De nouvelles figures de la "mère juive" apparaissent, très différentes, telle la "Nice Jewish Girl", la "gentille fille juive" façonnée par sa mère, gentille et soumise, qui peut être autant la fille de cette mère que la prétendante de son fils, en tout cas se présentant comme conforme à sa mission de "mère juive" enveloppante. Monde de jeunes filles juives se cherchant un mari, se faisant refaire le nez, s’achetant un manteau de fourrure, mais tenues à l’œil par les mères juives. Puis apparaît la figure de la "Jewish American Princess", dénichée par Philip Roth. Née dans la banlieue riche de New York, nez refait, obtenant tout de son père, en conflit avec sa mère, gentille fille juive revenant venger les excès de sa mère par un comportement contraire, s’avérant elle-même enveloppée (par son père) au lieu de se préparer à être enveloppante. Devenant une princesse égocentrique, qui, au lieu de prendre soin des hommes, demande que ce soit les hommes qui s’occupent d’elle, tout ceci dans le matérialisme ambiant, créature de papa au lieu de maman, assez indifférente au désir sexuel, n’étant un appât que pour dénicher un mari qui se substituera au père pour la couvrir (matriciellement) de cadeaux.

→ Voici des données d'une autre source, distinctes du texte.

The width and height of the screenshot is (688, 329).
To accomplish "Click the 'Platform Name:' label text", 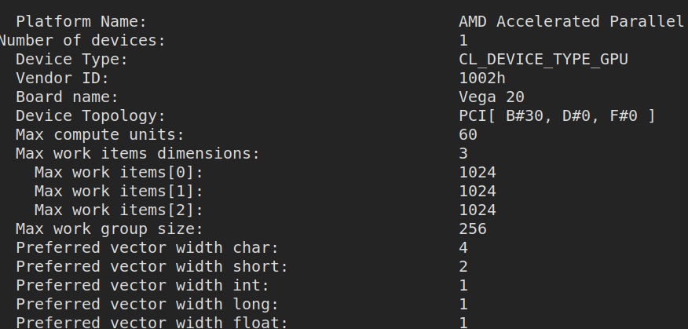I will [81, 22].
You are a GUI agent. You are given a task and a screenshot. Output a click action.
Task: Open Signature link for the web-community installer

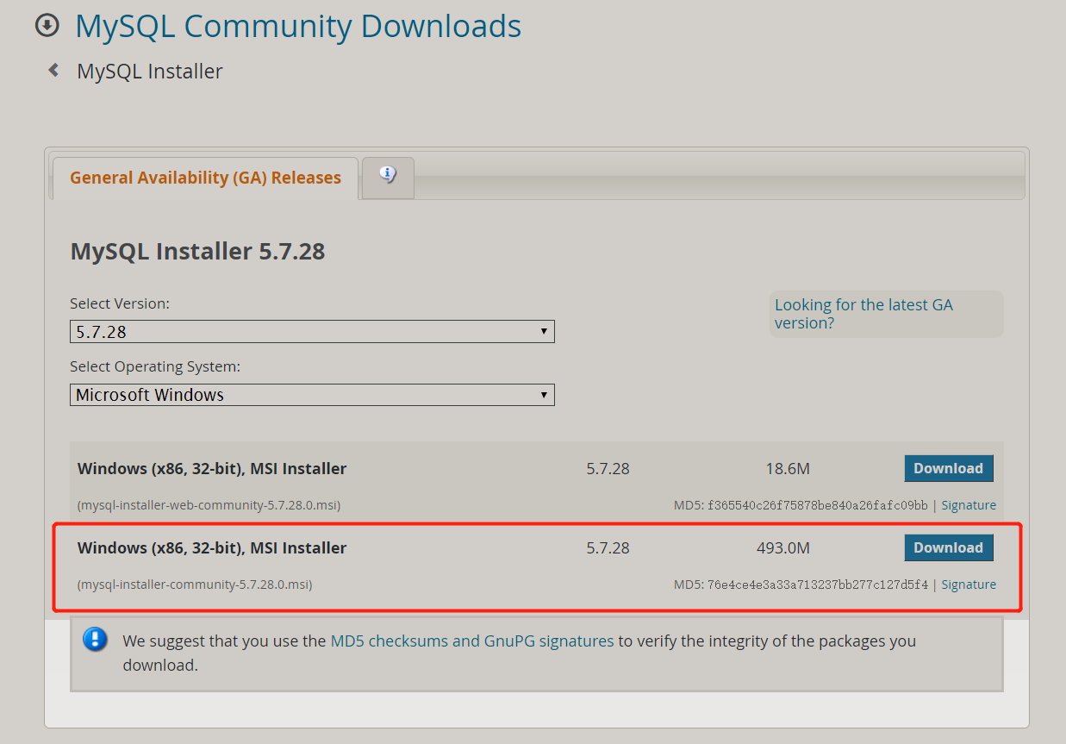[x=968, y=505]
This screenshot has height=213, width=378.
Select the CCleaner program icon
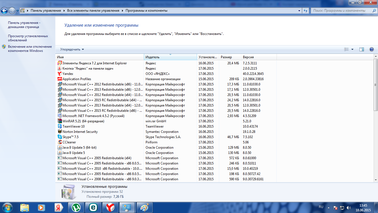point(59,142)
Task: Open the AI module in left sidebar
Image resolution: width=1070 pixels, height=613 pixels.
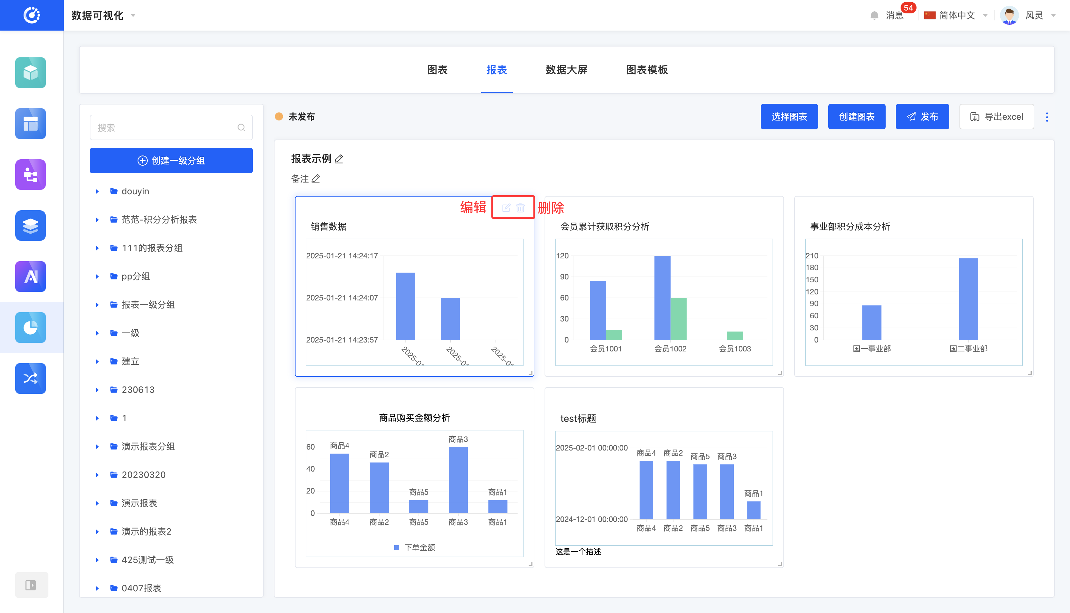Action: (31, 277)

Puis il y a l’humour, qui est depuis toujours dans le quotidien des juifs. Les rabbins ont toujours su s’en servir pour transporter la tradition spirituelle. Humour juif américain pétri de références au yiddish. Juifs qui envisagent leur identité comme un questionnement sans fin. Tristesse se transformant en chants, en mélodies, en danses. Importance de l’accent yiddish. Autodérision. Rire comme désamorçage des problèmes. Blague juive utilisant les stéréotypes pour les faire éclater. Plaisanterie qui pousse au questionnement, donc qui complexifie le réel. Le stéréotype de la "mère juive", que l’humour stigmatise, serait une sorte de renversement et de mutation sans précédent par laquelle la nouvelle culture juive américaine regarderait différemment sa propre histoire, si bien que la "mère juive" ne sera plus de l’ordre de la protection, excessive, mais de l’ordre du danger, mère qui rend fou, dont il est urgent de se séparer pour vivre. Bref, il est temps que la matrice se détruise, se sépare, pour naître. Le fils, dans la littérature juive américaine, n’aurait-il pas amorcé, de son côté à lui, un début de rejet matriciel, donnant le signal de la naissance ?

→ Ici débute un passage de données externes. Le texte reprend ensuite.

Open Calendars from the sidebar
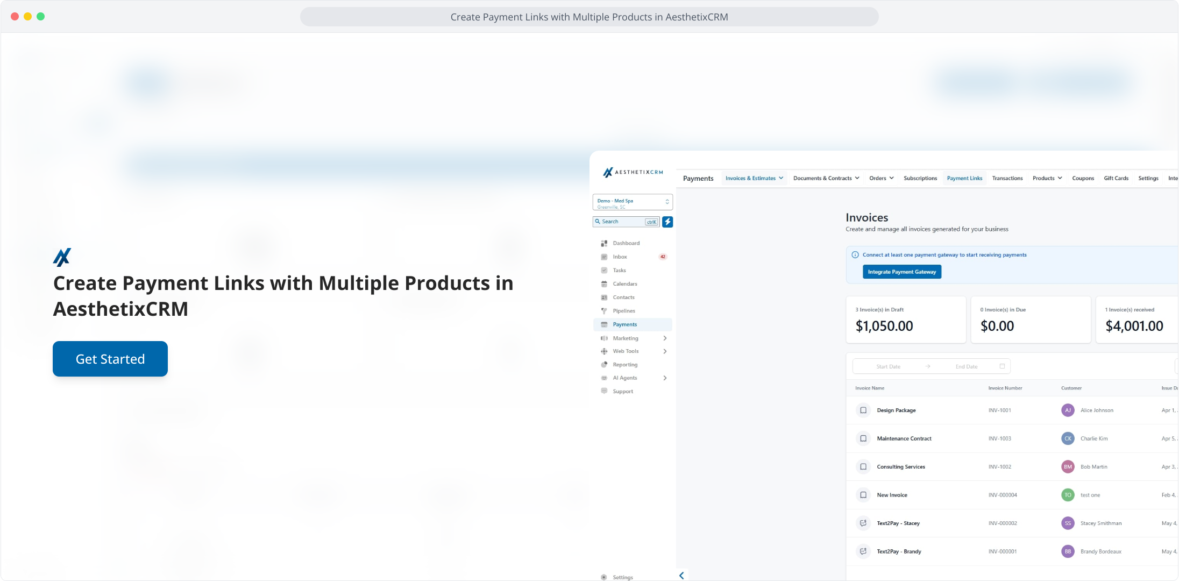 click(x=624, y=284)
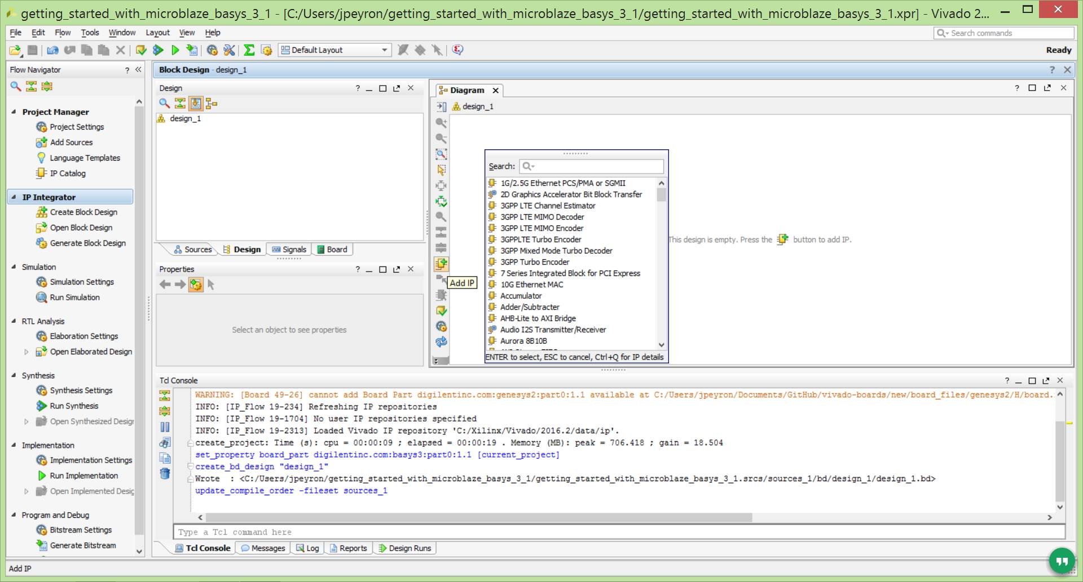Toggle the auto-update properties button

coord(196,285)
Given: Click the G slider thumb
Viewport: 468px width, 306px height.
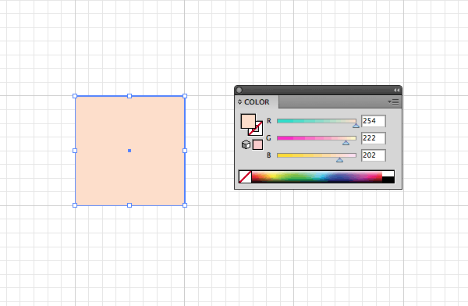Looking at the screenshot, I should pos(346,143).
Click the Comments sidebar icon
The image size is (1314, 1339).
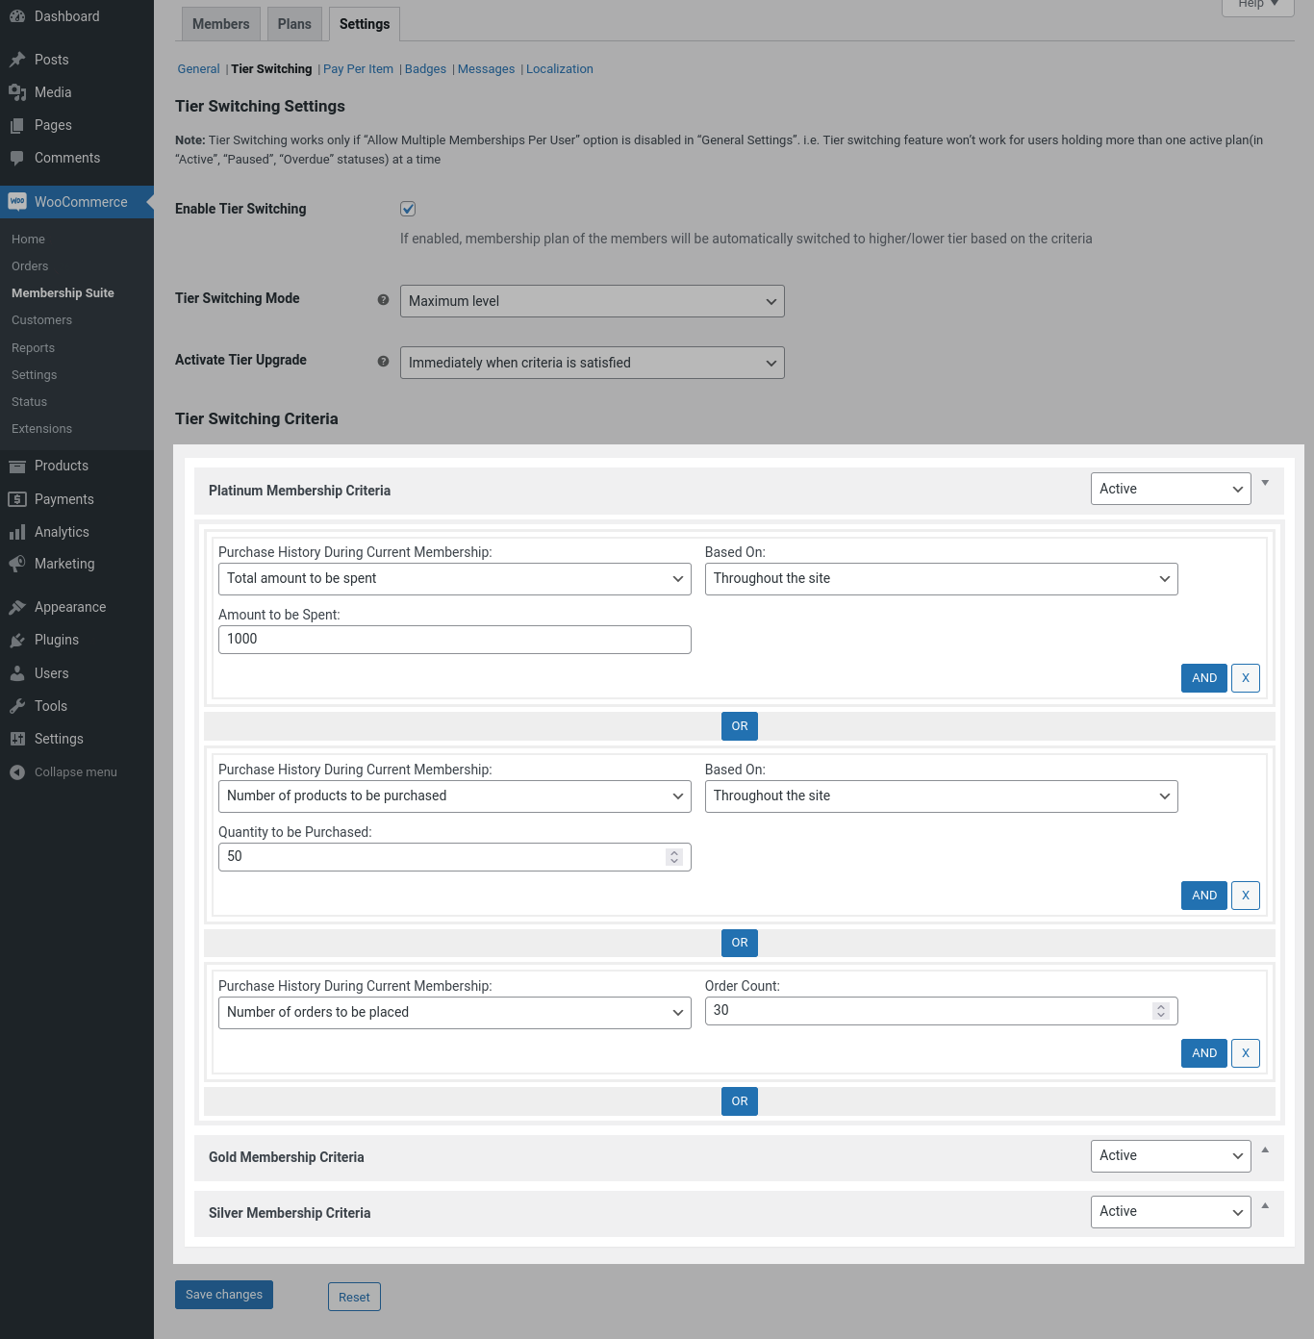(x=17, y=157)
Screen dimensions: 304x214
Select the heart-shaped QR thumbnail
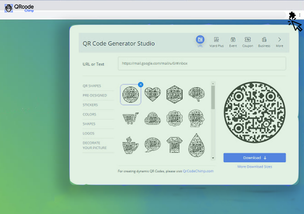153,94
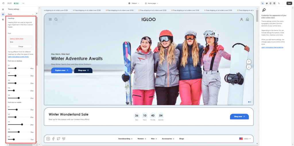This screenshot has height=146, width=294.
Task: Click the Twitter icon in footer bar
Action: pyautogui.click(x=59, y=139)
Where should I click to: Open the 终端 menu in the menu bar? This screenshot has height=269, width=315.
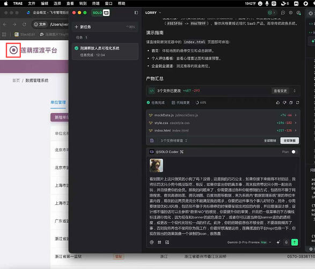96,3
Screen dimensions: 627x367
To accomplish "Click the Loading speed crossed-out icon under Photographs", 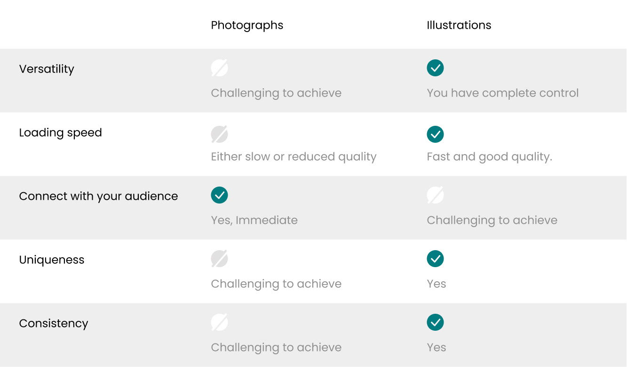I will [219, 134].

Le statut des femmes fut longtemps celui de l’infériorité, même si jusqu’au XIXe siècle l’image de la mère restait vénérée. Devoir conjugal, maternité, beaucoup d’enfants ne survivant pas. Bref, statut matriciel assez précaire. Et maternité et féminité indissociables. A l’aube du XXe siècle, tandis que Freud, la psychanalyse et la psychologie s’imposent, de même la découverte de la sexualité infantile, les travaux de Mélanie Klein, tout cela donne beaucoup d’importance à la mère, Hélène Deutsch met à jour la formidable emprise maternelle, d’autant plus que les progrès technologiques et matériels lui donneront plus de possibilités de pouvoir et de savoir ce qui est bon pour l’enfant, donc plus de pouvoir enveloppant. La mère apparaît comme la seule responsable du développement de l’enfant. Telle une omnipotente et omniprésente "mère juive". Dès le début du XXe siècle la famille devient objet d’étude. Désormais, la dyade mère enfant est relue différemment, le père peut y prendre sa place, même en étant disqualifié par la mère...
On pourrait dire, dans le sillage de l’investigation de Sylvie Angel, que cette mère ayant tant de traits attribués à la "mère juive" est de création récente, que son pouvoir "enveloppant", son pouvoir de replacer l’enfant à l’"intérieur", lui est donné tant par les découvertes freudiennes, que par la littérature notamment de la diaspora juive américaine, que par les progrès technologiques et matériels lui offrant les moyens d’ouvrir vraiment ce dedans nourrissant. La terre elle-même, la terre occidentale, n’est-elle pas devenue plus matériellement matricielle ?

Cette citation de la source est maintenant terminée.